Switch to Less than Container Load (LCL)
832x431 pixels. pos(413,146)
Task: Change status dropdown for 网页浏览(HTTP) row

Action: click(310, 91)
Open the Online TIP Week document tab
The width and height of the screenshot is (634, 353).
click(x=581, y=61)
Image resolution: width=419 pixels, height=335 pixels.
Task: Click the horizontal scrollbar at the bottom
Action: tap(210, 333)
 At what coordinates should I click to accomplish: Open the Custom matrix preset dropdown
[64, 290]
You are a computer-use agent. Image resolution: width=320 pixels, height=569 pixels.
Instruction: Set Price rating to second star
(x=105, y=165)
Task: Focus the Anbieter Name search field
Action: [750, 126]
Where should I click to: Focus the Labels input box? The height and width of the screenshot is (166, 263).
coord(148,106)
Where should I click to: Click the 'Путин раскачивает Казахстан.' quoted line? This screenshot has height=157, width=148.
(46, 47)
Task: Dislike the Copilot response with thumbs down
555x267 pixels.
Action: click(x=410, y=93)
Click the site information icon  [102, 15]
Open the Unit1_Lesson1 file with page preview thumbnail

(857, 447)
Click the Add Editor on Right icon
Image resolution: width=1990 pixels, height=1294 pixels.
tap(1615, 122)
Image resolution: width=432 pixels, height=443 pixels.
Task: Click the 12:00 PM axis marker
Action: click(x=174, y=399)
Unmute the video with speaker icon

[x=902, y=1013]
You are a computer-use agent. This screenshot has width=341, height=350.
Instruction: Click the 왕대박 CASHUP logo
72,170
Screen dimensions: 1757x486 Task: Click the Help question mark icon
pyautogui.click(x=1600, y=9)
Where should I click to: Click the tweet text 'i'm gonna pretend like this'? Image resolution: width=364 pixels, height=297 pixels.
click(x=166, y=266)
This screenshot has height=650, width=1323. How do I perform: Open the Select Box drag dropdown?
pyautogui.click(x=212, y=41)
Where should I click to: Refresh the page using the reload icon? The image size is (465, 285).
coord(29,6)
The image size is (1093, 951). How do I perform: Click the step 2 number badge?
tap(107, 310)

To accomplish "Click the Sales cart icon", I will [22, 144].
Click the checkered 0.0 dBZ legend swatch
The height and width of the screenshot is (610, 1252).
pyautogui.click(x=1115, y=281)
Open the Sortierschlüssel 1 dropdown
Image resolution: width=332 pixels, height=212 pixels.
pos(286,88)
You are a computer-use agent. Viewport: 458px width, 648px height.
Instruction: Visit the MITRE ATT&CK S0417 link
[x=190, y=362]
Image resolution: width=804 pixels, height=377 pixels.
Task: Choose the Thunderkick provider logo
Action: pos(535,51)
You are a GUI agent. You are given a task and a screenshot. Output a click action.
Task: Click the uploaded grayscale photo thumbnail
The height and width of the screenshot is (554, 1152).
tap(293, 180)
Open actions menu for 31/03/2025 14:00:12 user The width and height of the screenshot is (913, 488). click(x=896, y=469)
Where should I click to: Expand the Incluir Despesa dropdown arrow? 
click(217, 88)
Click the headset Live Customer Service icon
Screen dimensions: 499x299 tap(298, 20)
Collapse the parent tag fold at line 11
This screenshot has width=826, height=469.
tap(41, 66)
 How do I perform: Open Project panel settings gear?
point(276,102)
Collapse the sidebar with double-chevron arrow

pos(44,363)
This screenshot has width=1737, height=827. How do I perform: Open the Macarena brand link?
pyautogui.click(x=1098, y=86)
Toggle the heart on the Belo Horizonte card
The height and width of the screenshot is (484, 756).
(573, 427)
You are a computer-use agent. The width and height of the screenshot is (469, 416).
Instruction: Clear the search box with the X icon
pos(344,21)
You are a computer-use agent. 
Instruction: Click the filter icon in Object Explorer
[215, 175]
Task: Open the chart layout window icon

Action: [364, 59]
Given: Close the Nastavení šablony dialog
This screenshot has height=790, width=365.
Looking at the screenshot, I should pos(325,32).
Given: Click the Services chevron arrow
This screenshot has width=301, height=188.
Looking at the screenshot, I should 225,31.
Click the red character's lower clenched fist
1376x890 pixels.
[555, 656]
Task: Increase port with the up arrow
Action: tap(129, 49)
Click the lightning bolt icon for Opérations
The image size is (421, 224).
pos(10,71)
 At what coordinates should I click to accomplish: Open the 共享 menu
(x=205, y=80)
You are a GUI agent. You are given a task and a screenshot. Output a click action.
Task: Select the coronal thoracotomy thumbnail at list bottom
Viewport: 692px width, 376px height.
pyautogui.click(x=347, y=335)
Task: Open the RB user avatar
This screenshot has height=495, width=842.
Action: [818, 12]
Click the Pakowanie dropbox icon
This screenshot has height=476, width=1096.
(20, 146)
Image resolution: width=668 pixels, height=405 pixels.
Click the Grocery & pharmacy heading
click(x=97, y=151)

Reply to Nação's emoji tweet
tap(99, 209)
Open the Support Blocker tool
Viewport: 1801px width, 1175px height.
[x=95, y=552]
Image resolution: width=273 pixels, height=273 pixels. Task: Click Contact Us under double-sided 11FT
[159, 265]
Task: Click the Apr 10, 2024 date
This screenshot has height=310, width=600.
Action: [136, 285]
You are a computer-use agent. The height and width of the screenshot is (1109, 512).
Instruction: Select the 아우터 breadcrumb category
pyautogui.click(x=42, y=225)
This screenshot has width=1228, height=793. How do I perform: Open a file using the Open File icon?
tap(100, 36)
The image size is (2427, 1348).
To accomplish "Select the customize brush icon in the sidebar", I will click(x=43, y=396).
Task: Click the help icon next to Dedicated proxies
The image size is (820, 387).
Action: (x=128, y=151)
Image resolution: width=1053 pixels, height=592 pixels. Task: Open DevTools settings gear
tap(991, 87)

**WRITTEN INSTRUCTION:** Write out all of the data above, line for line, with no changes of any kind.

**FINAL RESULT:**
Switch to Less than Container Load (LCL)
832x431 pixels. pos(413,146)
Task: Change status dropdown for 网页浏览(HTTP) row

Action: click(310, 91)
Open the Online TIP Week document tab
The width and height of the screenshot is (634, 353).
click(x=581, y=61)
Image resolution: width=419 pixels, height=335 pixels.
Task: Click the horizontal scrollbar at the bottom
Action: tap(210, 333)
 At what coordinates should I click to accomplish: Open the Custom matrix preset dropdown
[64, 290]
You are a computer-use agent. Image resolution: width=320 pixels, height=569 pixels.
Instruction: Set Price rating to second star
(x=105, y=165)
Task: Focus the Anbieter Name search field
Action: [750, 126]
Where should I click to: Focus the Labels input box? The height and width of the screenshot is (166, 263).
coord(148,106)
Where should I click to: Click the 'Путин раскачивает Казахстан.' quoted line? This screenshot has height=157, width=148.
(46, 47)
Task: Dislike the Copilot response with thumbs down
555x267 pixels.
Action: click(x=410, y=93)
Click the site information icon  [102, 15]
Open the Unit1_Lesson1 file with page preview thumbnail

(857, 447)
Click the Add Editor on Right icon
Image resolution: width=1990 pixels, height=1294 pixels.
tap(1615, 122)
Image resolution: width=432 pixels, height=443 pixels.
Task: Click the 12:00 PM axis marker
Action: click(x=174, y=399)
Unmute the video with speaker icon

[x=902, y=1013]
You are a computer-use agent. This screenshot has width=341, height=350.
Instruction: Click the 왕대박 CASHUP logo
72,170
Screen dimensions: 1757x486 Task: Click the Help question mark icon
pyautogui.click(x=1600, y=9)
Where should I click to: Click the tweet text 'i'm gonna pretend like this'? Image resolution: width=364 pixels, height=297 pixels.
click(x=166, y=266)
This screenshot has height=650, width=1323. How do I perform: Open the Select Box drag dropdown?
pyautogui.click(x=212, y=41)
Where should I click to: Refresh the page using the reload icon? The image size is (465, 285).
coord(29,6)
The image size is (1093, 951). How do I perform: Click the step 2 number badge?
tap(107, 310)

To accomplish "Click the Sales cart icon", I will [22, 144].
Click the checkered 0.0 dBZ legend swatch
The height and width of the screenshot is (610, 1252).
pyautogui.click(x=1115, y=281)
Open the Sortierschlüssel 1 dropdown
Image resolution: width=332 pixels, height=212 pixels.
pos(286,88)
You are a computer-use agent. Viewport: 458px width, 648px height.
Instruction: Visit the MITRE ATT&CK S0417 link
[x=190, y=362]
Image resolution: width=804 pixels, height=377 pixels.
Task: Choose the Thunderkick provider logo
Action: pos(535,51)
You are a GUI agent. You are given a task and a screenshot. Output a click action.
Task: Click the uploaded grayscale photo thumbnail
The height and width of the screenshot is (554, 1152).
tap(293, 180)
Open actions menu for 31/03/2025 14:00:12 user The width and height of the screenshot is (913, 488). click(x=896, y=469)
Where should I click to: Expand the Incluir Despesa dropdown arrow? 
click(217, 88)
Click the headset Live Customer Service icon
Screen dimensions: 499x299 tap(298, 20)
Collapse the parent tag fold at line 11
This screenshot has width=826, height=469.
tap(41, 66)
 How do I perform: Open Project panel settings gear?
point(276,102)
Collapse the sidebar with double-chevron arrow

pos(44,363)
This screenshot has width=1737, height=827. How do I perform: Open the Macarena brand link?
pyautogui.click(x=1098, y=86)
Toggle the heart on the Belo Horizonte card
The height and width of the screenshot is (484, 756).
(573, 427)
You are a computer-use agent. The width and height of the screenshot is (469, 416).
Instruction: Clear the search box with the X icon
pos(344,21)
You are a computer-use agent. 
Instruction: Click the filter icon in Object Explorer
[215, 175]
Task: Open the chart layout window icon

Action: [364, 59]
Given: Close the Nastavení šablony dialog
This screenshot has height=790, width=365.
Looking at the screenshot, I should pos(325,32).
Given: Click the Services chevron arrow
This screenshot has width=301, height=188.
Looking at the screenshot, I should 225,31.
Click the red character's lower clenched fist
1376x890 pixels.
[555, 656]
Task: Increase port with the up arrow
Action: tap(129, 49)
Click the lightning bolt icon for Opérations
The image size is (421, 224).
pos(10,71)
 At what coordinates should I click to accomplish: Open the 共享 menu
(x=205, y=80)
You are a GUI agent. You are given a task and a screenshot. Output a click action.
Task: Select the coronal thoracotomy thumbnail at list bottom
Viewport: 692px width, 376px height.
pyautogui.click(x=347, y=335)
Task: Open the RB user avatar
This screenshot has height=495, width=842.
Action: [818, 12]
Click the Pakowanie dropbox icon
This screenshot has height=476, width=1096.
(20, 146)
Image resolution: width=668 pixels, height=405 pixels.
Click the Grocery & pharmacy heading
click(x=97, y=151)

Reply to Nação's emoji tweet
tap(99, 209)
Open the Support Blocker tool
Viewport: 1801px width, 1175px height.
[x=95, y=552]
Image resolution: width=273 pixels, height=273 pixels. Task: Click Contact Us under double-sided 11FT
[159, 265]
Task: Click the Apr 10, 2024 date
This screenshot has height=310, width=600.
Action: [136, 285]
You are a computer-use agent. The height and width of the screenshot is (1109, 512).
Instruction: Select the 아우터 breadcrumb category
pyautogui.click(x=42, y=225)
This screenshot has width=1228, height=793. How do I perform: Open a file using the Open File icon?
tap(100, 36)
The image size is (2427, 1348).
To accomplish "Select the customize brush icon in the sidebar", I will click(x=43, y=396).
Task: Click the help icon next to Dedicated proxies
The image size is (820, 387).
Action: (x=128, y=151)
Image resolution: width=1053 pixels, height=592 pixels. Task: Open DevTools settings gear
tap(991, 87)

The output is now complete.